O CAN, Centro de Aviação Naval de Macau era uma hidrobase instalada na ilha da Taipa em 1927 para apoio às forças navais que combatiam a pirataria nos mares da China. O centro foi desactivado em 1933 mas reactivado em 1937, por ocasião da Guerra Civil chinesa e da invasão deste país pelo Japão. Em 1940 o centro foi transferido para as novas instalações construídas no Porto Exterior (ver imagem abaixo). Em 1942 foi definitivamente desactivado.
Perto do final da II Guerra Mundial, em 16 de Janeiro de 1945, a aviação americana atacou a cidade. A razão principal do ataque foi a destruição dos depósitos de gasolina existentes no hangar do antigo Centro de Aviação Naval de Macau, no Porto Exterior, que ficou reduzido a escombros. O quartel de S. Francisco foi atingido por tiros que partiram vidros, danificaram a cobertura, perfuraram canalizações e esgotos e causaram feridos ligeiros. A fortaleza de D. Maria, onde se encontrava o Posto de Rádio ficou danificada. O ataque cifrou-se em cinco mortos. E foi repetido em 5 de Março e 7 de Abril. Todos os ataques foram realizados por esquadrilhas da “Taskforce 38” da USAF, sob o comando do Almirante William Halsey.

Fairey III D nº 20, da Aviação Naval, ao serviço do C.A.N de Macau
(em baixo sobrevoando Hong Kong)
O Fairey III D chegou a Portugal em Janeiro de 1922, devido ao interesse da Marinha em experimentar o lançamento de torpedos a partir do ar. Entre o primeiro conjunto de três hidroplanos Fairey entregues, havia um especial, o Transatlantic Fairey III D, que o comandante Sacadura Cabral tinha solicitado para concluir a travessia planeada do Atlantico Sul.
O F-400 Transatlantic, denominado “Lusitânia”, tinha uma maior envergadura de asa que os outros, um maior alcance em distância e podia transportar dois tripulantes lado a lado. Este foi o avião no qual Gago Coutinho e Sacadura Cabral começaram a sua travessia em 30 de Março de 1922 e que se despenharia perto das rochas de S. Pedro, ao largo da costa do Brasil. O F-401, um III D cujas asas tinham sido expandidas, foi então expedido para Fernando de Noronha para substituir o “Lusitânia”. Este avião acabaria também por cair no mar após uma falha de motor. O avião que concluiria a travessia seria um F-402, outro III D, chamado “Santa Cruz”, que se encontra em exposição no Museu da Marinha, em Lisboa. Uma réplica do mesmo avião pode ser vista no Museu do Ar em Alverca. Aos modelos F-401 e F-402 foram dadas os códigos 16 e 17. O Lusitânia não teve código por ter sido considerado um avião destinado a uma missão especial.
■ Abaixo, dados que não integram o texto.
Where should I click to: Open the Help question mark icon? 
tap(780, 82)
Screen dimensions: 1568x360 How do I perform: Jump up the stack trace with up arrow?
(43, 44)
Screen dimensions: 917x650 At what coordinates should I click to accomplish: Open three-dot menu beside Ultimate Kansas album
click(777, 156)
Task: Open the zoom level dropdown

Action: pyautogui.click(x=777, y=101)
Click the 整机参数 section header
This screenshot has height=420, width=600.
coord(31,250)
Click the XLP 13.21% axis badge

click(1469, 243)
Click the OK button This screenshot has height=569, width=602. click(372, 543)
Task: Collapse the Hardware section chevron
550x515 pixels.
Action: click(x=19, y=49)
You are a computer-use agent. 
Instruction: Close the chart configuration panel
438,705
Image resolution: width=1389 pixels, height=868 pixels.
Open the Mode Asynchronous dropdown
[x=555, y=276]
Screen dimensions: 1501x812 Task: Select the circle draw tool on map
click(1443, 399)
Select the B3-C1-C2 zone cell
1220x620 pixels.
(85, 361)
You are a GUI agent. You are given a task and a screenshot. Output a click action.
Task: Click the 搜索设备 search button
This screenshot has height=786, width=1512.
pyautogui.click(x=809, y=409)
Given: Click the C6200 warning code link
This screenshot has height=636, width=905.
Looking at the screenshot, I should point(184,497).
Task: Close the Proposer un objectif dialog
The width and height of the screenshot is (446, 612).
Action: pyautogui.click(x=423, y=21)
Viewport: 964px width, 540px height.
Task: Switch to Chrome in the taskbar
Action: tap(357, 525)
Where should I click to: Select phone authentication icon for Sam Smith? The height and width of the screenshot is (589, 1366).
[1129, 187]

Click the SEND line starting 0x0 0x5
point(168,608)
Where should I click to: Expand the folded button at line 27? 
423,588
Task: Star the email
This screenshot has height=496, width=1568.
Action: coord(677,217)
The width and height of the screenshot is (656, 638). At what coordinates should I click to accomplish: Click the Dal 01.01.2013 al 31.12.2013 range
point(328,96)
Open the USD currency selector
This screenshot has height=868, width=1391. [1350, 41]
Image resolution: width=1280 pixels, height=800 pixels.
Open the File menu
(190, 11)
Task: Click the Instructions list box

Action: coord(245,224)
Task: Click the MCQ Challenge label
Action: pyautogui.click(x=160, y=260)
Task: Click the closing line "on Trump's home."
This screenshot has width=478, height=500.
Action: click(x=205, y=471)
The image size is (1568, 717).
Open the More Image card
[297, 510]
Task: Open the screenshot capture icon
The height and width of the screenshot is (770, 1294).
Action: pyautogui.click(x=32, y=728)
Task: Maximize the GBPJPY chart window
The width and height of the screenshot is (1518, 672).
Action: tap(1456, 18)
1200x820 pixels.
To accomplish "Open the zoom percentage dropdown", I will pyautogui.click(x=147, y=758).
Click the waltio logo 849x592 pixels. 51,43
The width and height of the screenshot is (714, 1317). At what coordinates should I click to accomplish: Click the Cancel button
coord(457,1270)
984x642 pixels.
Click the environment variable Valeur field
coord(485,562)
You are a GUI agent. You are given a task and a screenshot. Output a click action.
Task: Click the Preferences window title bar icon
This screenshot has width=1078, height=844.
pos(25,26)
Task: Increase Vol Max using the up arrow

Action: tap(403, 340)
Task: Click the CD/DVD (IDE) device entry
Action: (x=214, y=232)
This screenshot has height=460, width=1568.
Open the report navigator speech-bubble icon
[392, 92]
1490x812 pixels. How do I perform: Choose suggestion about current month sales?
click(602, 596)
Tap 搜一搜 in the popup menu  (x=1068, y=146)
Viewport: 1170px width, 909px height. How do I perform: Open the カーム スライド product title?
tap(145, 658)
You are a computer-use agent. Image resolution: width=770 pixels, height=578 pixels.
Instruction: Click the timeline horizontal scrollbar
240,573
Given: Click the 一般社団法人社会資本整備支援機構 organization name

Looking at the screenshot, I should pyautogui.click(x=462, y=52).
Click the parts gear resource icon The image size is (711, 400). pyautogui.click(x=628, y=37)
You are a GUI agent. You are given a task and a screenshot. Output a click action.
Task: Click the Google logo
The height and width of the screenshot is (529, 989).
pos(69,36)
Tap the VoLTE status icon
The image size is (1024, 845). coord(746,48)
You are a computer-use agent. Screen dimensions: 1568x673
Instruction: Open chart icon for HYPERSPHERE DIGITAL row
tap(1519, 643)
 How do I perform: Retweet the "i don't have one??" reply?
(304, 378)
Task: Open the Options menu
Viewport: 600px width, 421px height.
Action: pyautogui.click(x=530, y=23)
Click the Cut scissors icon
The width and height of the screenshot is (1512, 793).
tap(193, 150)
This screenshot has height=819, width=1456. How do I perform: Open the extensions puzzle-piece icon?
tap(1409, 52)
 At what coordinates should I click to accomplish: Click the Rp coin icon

Em Novembro de 1922 a Aviação Naval obteve mais três Fairey III D, que foram registados com os códigos 18, 19 e 20. Numa emergência, dois destes aparelhos (19 e 20), juntamente com o “Santa Cruz” inaugurariam o Centro de Aviação Naval de Macau, localizado na ilha Taipa. Quando a tensão na zona baixou, o “Santa Cruz” regressou a Lisboa, enquando os outros dois ficavam em Macau. O centro de Aviação Naval de Macau foi desactivado em 1933 e quando foi reactivado em 1938, estes dois aviões ainda lá se encontravam, mas já tinham sido oficialmente retirados do serviço em 1930.

Desenho do hidroavião Fairey
NA: post escrito a partir de artigos de José Fernandes dos Santos; Fotografias do Museu da Força Aérea Portuguesa.